Triple peine pour le Pas-de-Calais (et que pour le 62!!!) :
– couvre feu
– confinement le week-end
– on attend toujours les vaccins annoncés à grand coup médiatique il y a un mois et demi (3 % de vaccinés dans le PDC, un échec du gouvernement) rappel en Israël : 60 % vaccinés https://t.co/0i1m89J6Wo— Steeve Briois (@SteeveBriois) March 4, 2021
Le préfet du Pas-de-Calais Louis Le Franc avait préconisé le reconfinement le week-end dès mardi, appuyant la demande de certains élus comme celle du maire de Calais Natacha Bouchart (LR). Arguant d’un taux élevé d’occupation des lits (97 %) en réanimation et d’un taux d’incidence deux fois supérieur à la moyenne nationale, madame Bouchart estimait qu’il n’y avait pas le choix.
Fallait-il reconfiner autoritairement toute la région alors que la situation montrait une certaine hétérogénéité, comme l’indiquent les différentes voix qui se sont élevées ? Que penser de mesures restrictives de liberté prises sur critères politiques, et non scientifiques ?

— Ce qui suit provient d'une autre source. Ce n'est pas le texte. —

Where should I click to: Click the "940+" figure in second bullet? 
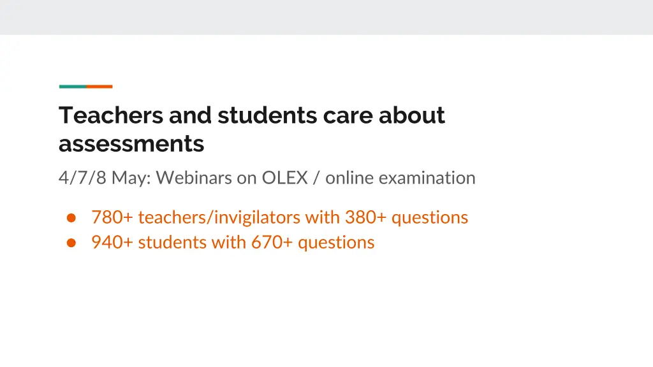[112, 243]
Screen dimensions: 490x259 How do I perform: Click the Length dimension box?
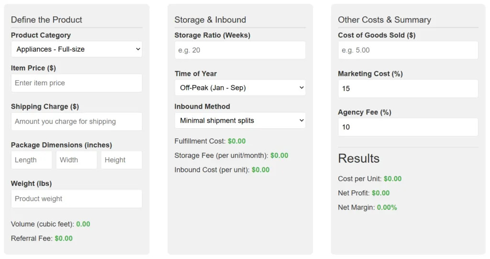(x=32, y=160)
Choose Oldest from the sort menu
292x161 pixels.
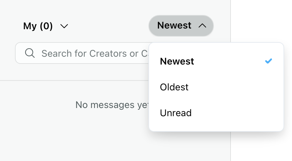pyautogui.click(x=216, y=87)
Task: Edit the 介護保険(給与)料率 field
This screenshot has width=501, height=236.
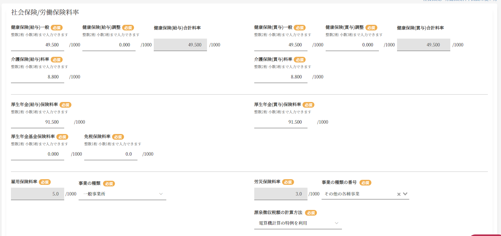Action: (38, 77)
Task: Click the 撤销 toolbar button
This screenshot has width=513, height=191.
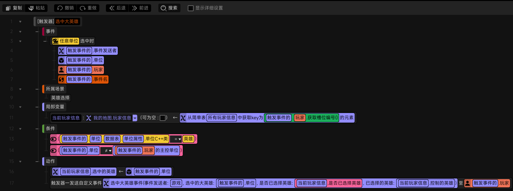Action: pos(66,8)
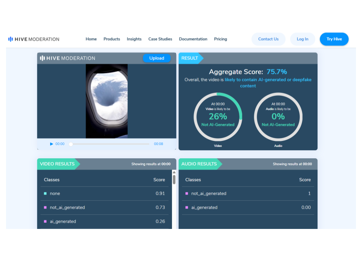
Task: Expand the Insights navigation menu
Action: tap(134, 39)
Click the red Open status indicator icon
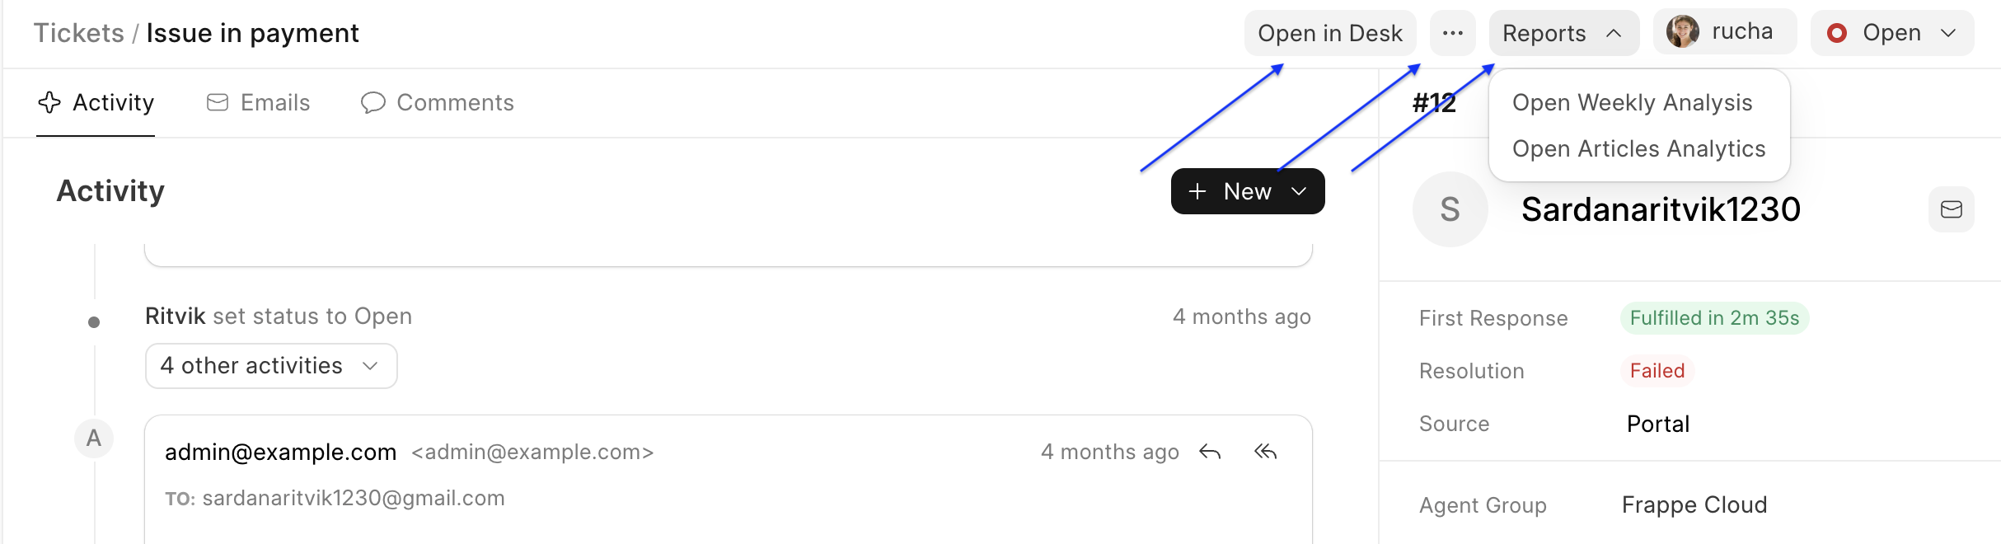Image resolution: width=2001 pixels, height=544 pixels. (x=1836, y=33)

Le constat de l’urgence sanitaire jugé au doigt mouillé
Les restrictions aux libertés seraient plus mal vécues en Seine-Saint-Denis que dans le Pas-de-Calais. Le virus serait-il sensible aux exigences de justice sociale, épargnant les plus pauvres et punissant les plus riches ? On savait depuis une déclaration de M. Delfraissy, que le virus était « diabolique » et « intelligent », nous ne savions pas qu’il était en plus socialiste.
Jean-François Delfraissy: « On a affaire à un virus diabolique et beaucoup plus intelligent qu’on ne le pense » pic.twitter.com/ktLd94kZJV
— BFMTV (@BFMTV) January 24, 2021
Mais vivre en Seine-Saint-Denis est-il plus infernal que de vivre dans le Pas-de-Calais, en se fondant sur un critère social ? Si nous acceptons de prendre ce propos au sérieux, observons que selon l’Insee le Pas-de-Calais et la Seine-Saint-Denis se situaient respectivement à la 94 e place et à la 99 e place du classement des départements les plus pauvres de France sur 104 en 2017.
L’État ne serait-il pas tout simplement en train de rationaliser sa faiblesse quand il s’agit d’assurer ses missions essentielles ? L’état du régalien en Seine-Saint-Denis n’est pas vraiment comparable à celui du Pas-de Calais. Un rapport sénatorial de 2018 observait déjà que la Seine-Saint-Denis était « championne des agressions, des violences physiques et du trafic de stupéfiants » .
Face à l’explosion de la violence, les rapporteurs observaient que l’administration préconisait même de fermer les postes de police la nuit alors que les besoins allaient grandissants. « Il paraît effarant, lorsque la délinquance et la criminalité augmentent, que les services de police diminuent. » notent les rapporteurs.
Sauf si on a abandonné tout espoir d’y faire régner le droit. Est-ce que parce que l’État a démissionné en Seine-Saint-Denis, et qu’il y est désormais incapable d’y faire appliquer ses consignes les plus basiques, qu’il a évité le reconfinement ?
L’ultra-violence : « En Seine-Saint-Denis, il y a quatre fois moins de policiers qu’à Paris », regrette @jclagarde . @SoMabrouk @MA2TBE2L #Europe1 pic.twitter.com/I8XrmEQMVU
— Europe 1 (@Europe1) October 15, 2018
Il semblerait donc que ce soit sur des critères politico-sociaux plus que scientifiques que le gouvernement reconfine le Pas-de-Calais et épargne la région parisienne. Cela porte un nom : arbitraire. Céder aux multiples féodalités politiques et administratives n’efface pas la responsabilité du gouvernement dans cette nouvelle attaque adressée à l’État de droit et à l’isonomie libérale.